Anyways, on to last night. He was at Alive and afterwards he came up to talk to me and it was a situation where I couldn't avoid having to have a conversation with him. The conversation turned to something that I have really been working through with God recently. As I've seen him around more in the last 8 months or so, I realized that I was avoiding him because in all these years I had never gotten to the point of truely being able to forgive him. God made it clear to me that it was time I did forgive a few months ago and so began a journey that took about a month of getting to that point.

Yet, even after being able to say that I forgave him, I still avoided him as much as possible. Not quite in such ridiculous ways as before but avoided him nonetheless. Until last night . . . there was no way to avoid having a conversation with him, so I decided I could make small talk for a few minutes until I could escape. But, the conversation very quickly turned to the issue of the unforgiveness towards each other that we had both been carrying around for so many years. Needless to say, it ended up being exactly the conversation I needed to have in order to really be able to move beyond that relationship from seven years ago completely.

Last night was definitely one of theose God ordained conversations. Had things gone the way I was hoping I would have avoided anything other than a passing "hello" all evening. But God had other things in store. And, now, I'm glad God did and that He made His plan happen despite what mine was.

Anyways, this has all got me thinking about how often God does this in our lives. I think more often than we maybe give credit God makes those conversations with someone happen because He knows they need to. And, no matter how hard we try to avoid them, He makes His plan happen.

Saturday, August 2, 2008

living in authentic community

So, I'm "suffering" the results of drinking a half a pot of coffee after 8pm. When you don't usually have any caffeine after that time . . . that much coffee can really get you going. My roommates all seem to be going to bed, but I still have too much caffeine in me to even think of sleeping right now. Of course, this all means I will sleep in really late when I do finally go to bed . . . good thing I don't have to be anywhere tomorrow before 6pm. ;)

Anyways, being up and awake has got me started on thinking about something. It seems like God has been teaching me a lot about community and how it should look in the last year. (For previous posts on the topic of community click here or here). I've been thinking about it more tonight, just as I've been reflecting on some things that have happened in my life lately.

I've been realizing that if we completely isolate ourselves from others then when something happens we are often left alone to deal with it on our own. Whereas, when we are living in authentic community with others we have those people that we can call on - whether it's something big or something little. And, I think that is how life is supposed to be lived. We weren't made to go through it on our own.

I've also been thinking a bit about how we typically respond when people call us to help or to care when things go sideways for them. Honestly, I sometimes want to give any excuse in the book not to help. But I'm beginning to realize that it's when I drop the excuses and step out in whatever way that person needs that God shows up in some pretty cool ways. The more I do that, the more I want to do it. But, at the same time I'm always somewhat concerned about how far God will push me in doing those things that I maybe don't want to do, but know that I should be doing to help out those I love and care about - whether friends or family.

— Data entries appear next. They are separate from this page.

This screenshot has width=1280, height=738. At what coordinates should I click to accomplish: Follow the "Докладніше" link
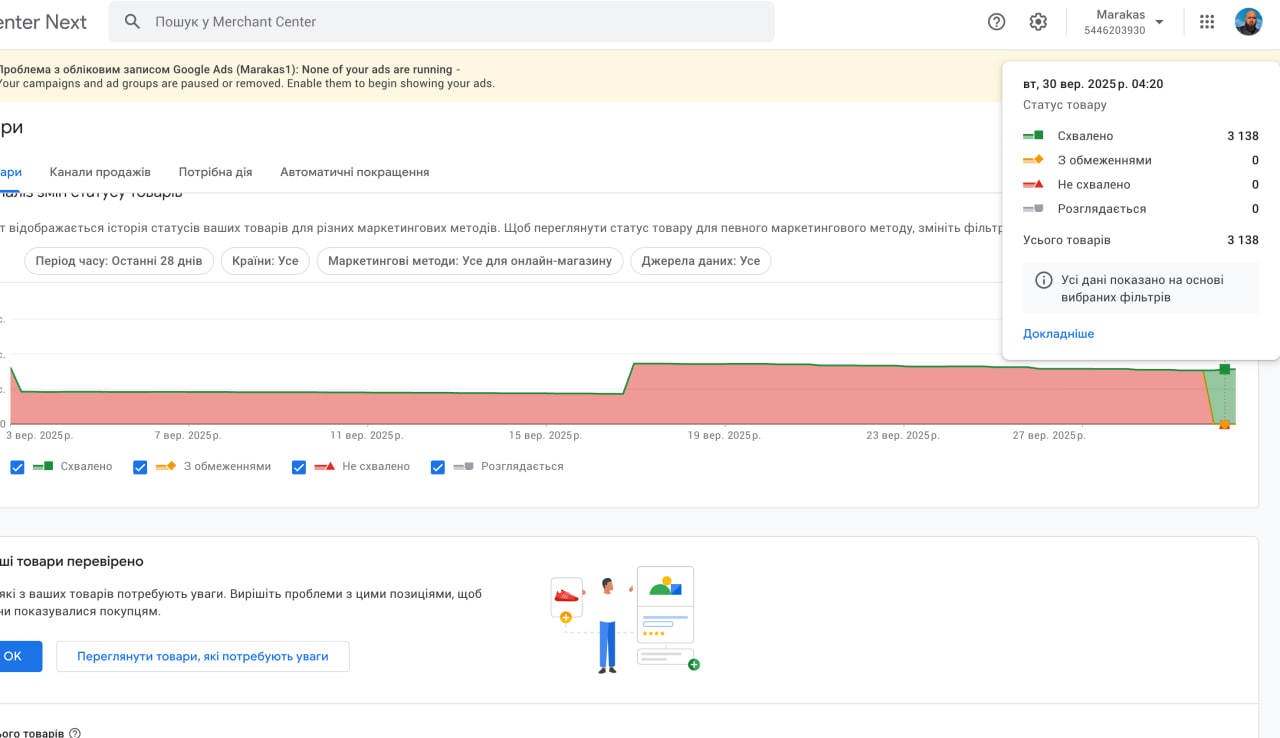pos(1058,334)
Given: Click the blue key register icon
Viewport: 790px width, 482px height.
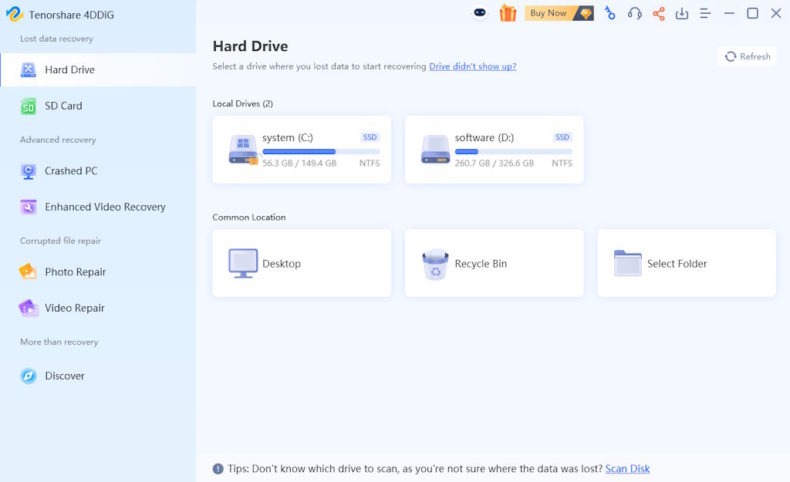Looking at the screenshot, I should click(x=610, y=13).
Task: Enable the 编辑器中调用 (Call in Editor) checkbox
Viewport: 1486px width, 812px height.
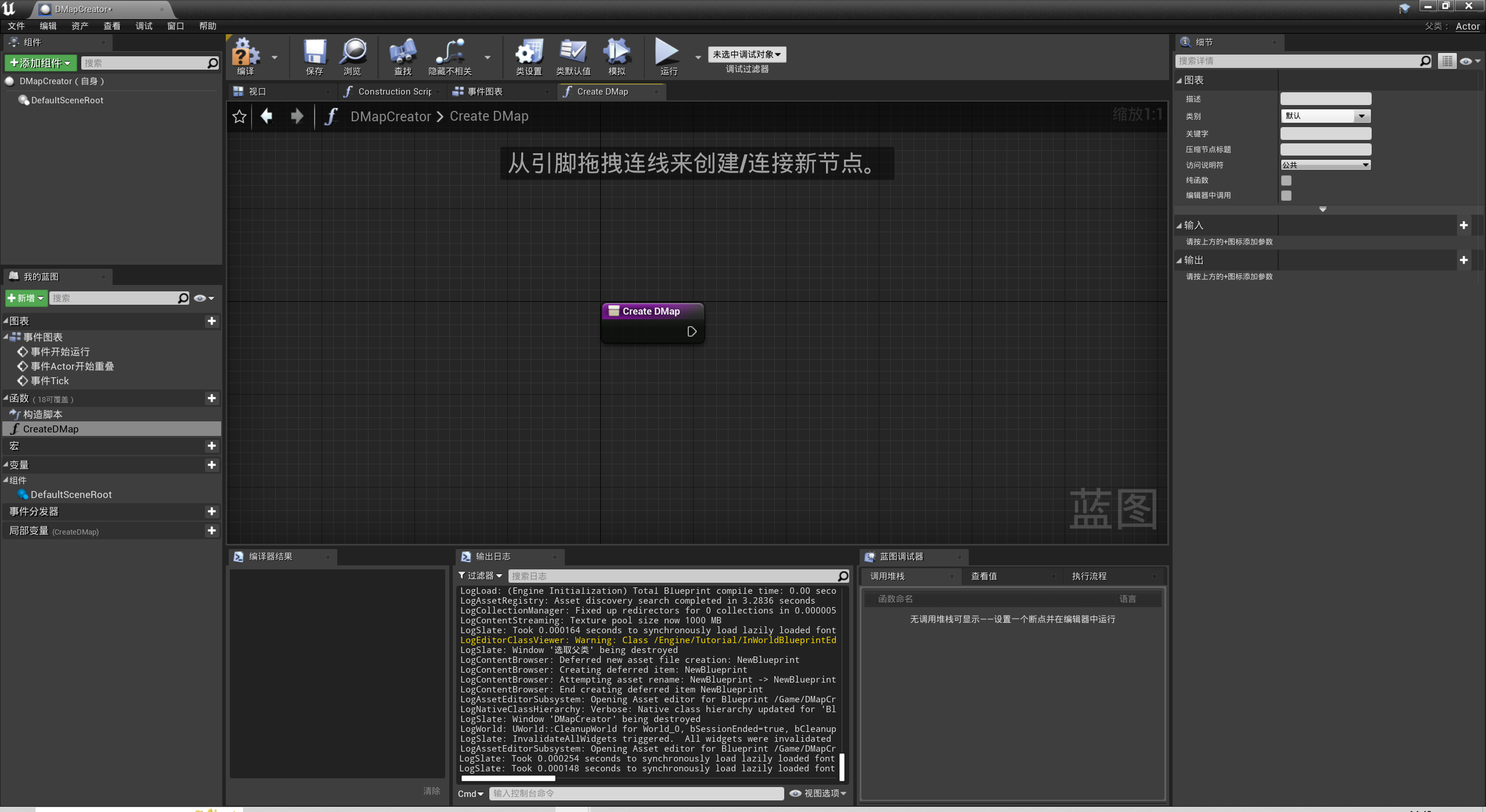Action: pyautogui.click(x=1287, y=196)
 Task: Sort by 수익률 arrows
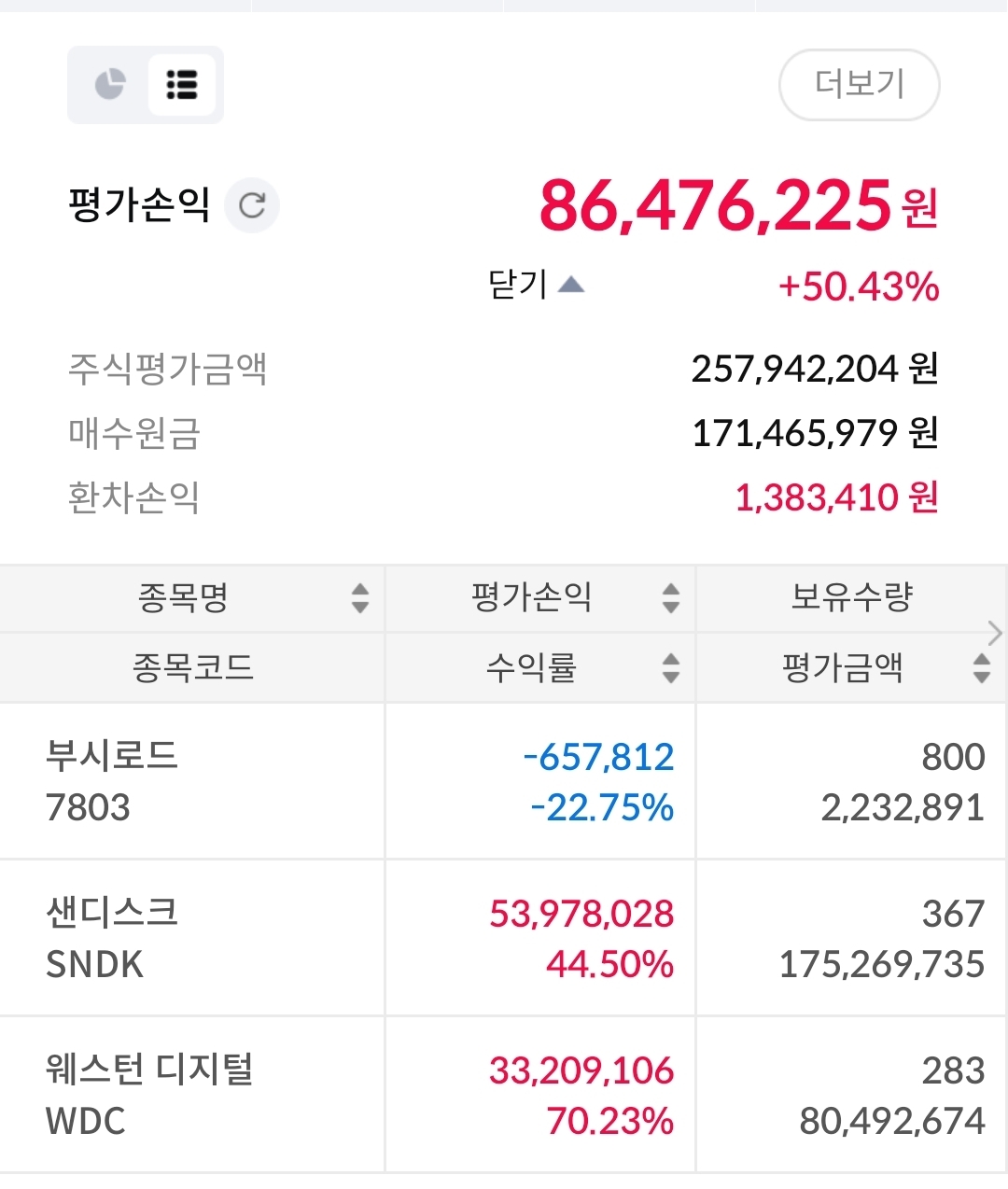(x=670, y=667)
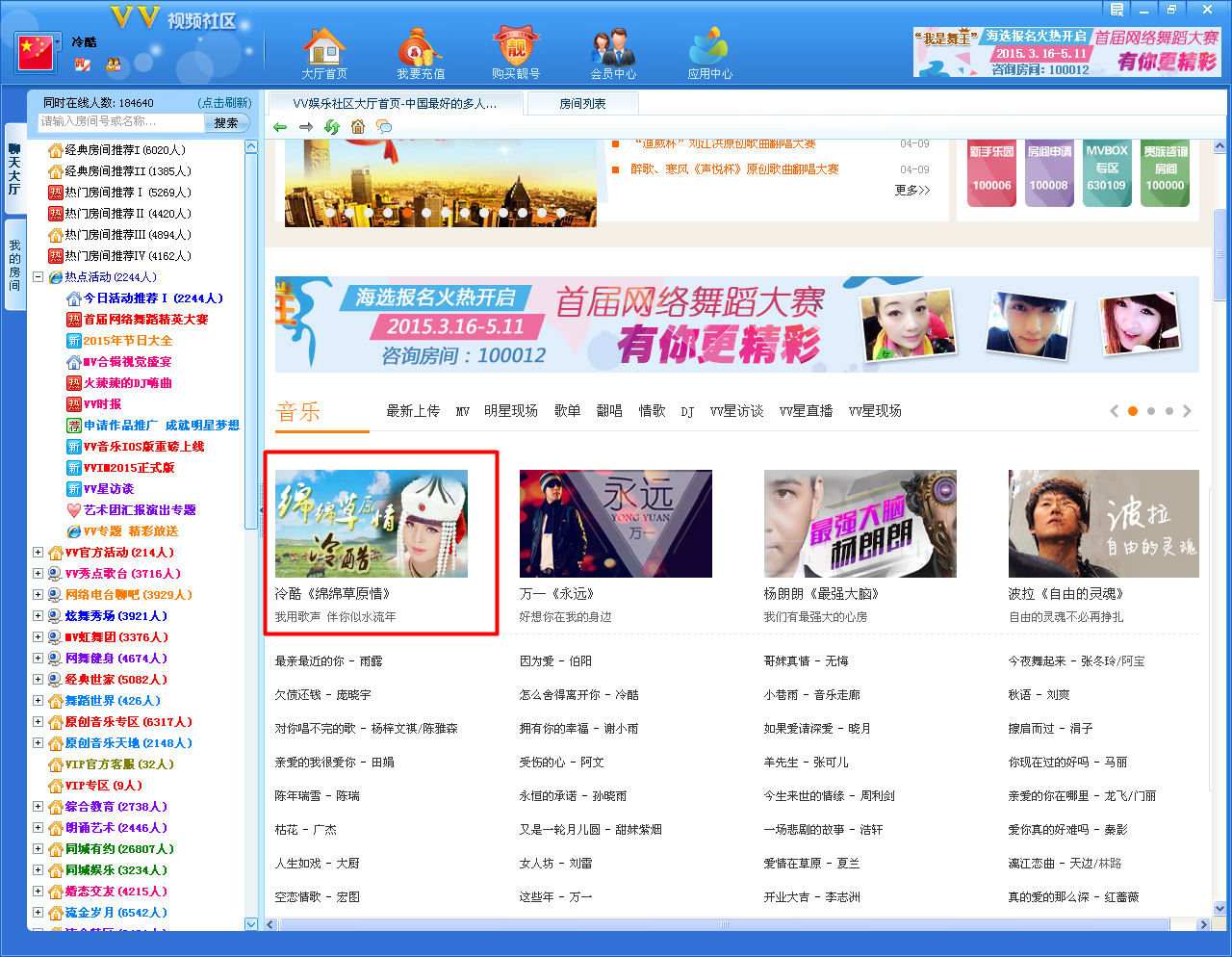Viewport: 1232px width, 957px height.
Task: Select the 翻唱 music category tab
Action: pos(609,411)
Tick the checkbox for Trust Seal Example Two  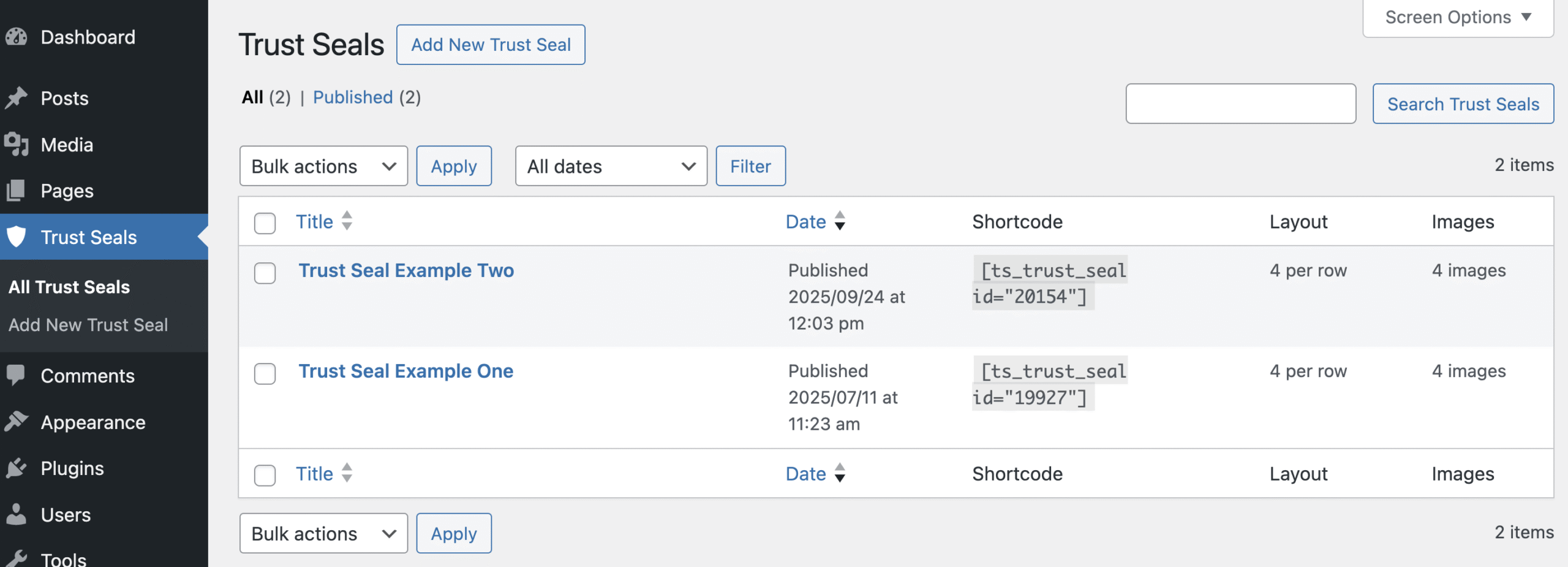265,273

I honesty think that one of the major keys to authentic community is that willingness to just be there when someone call. The willingness to put aside your own plans and concerns and be there for the other person - whether it be by listening on the phone, heading over to be with them, or offering help in a practical way. That is the kind of authentic community we are called to live in. And then more that we do that, the more I think we will see God show up in amazing ways.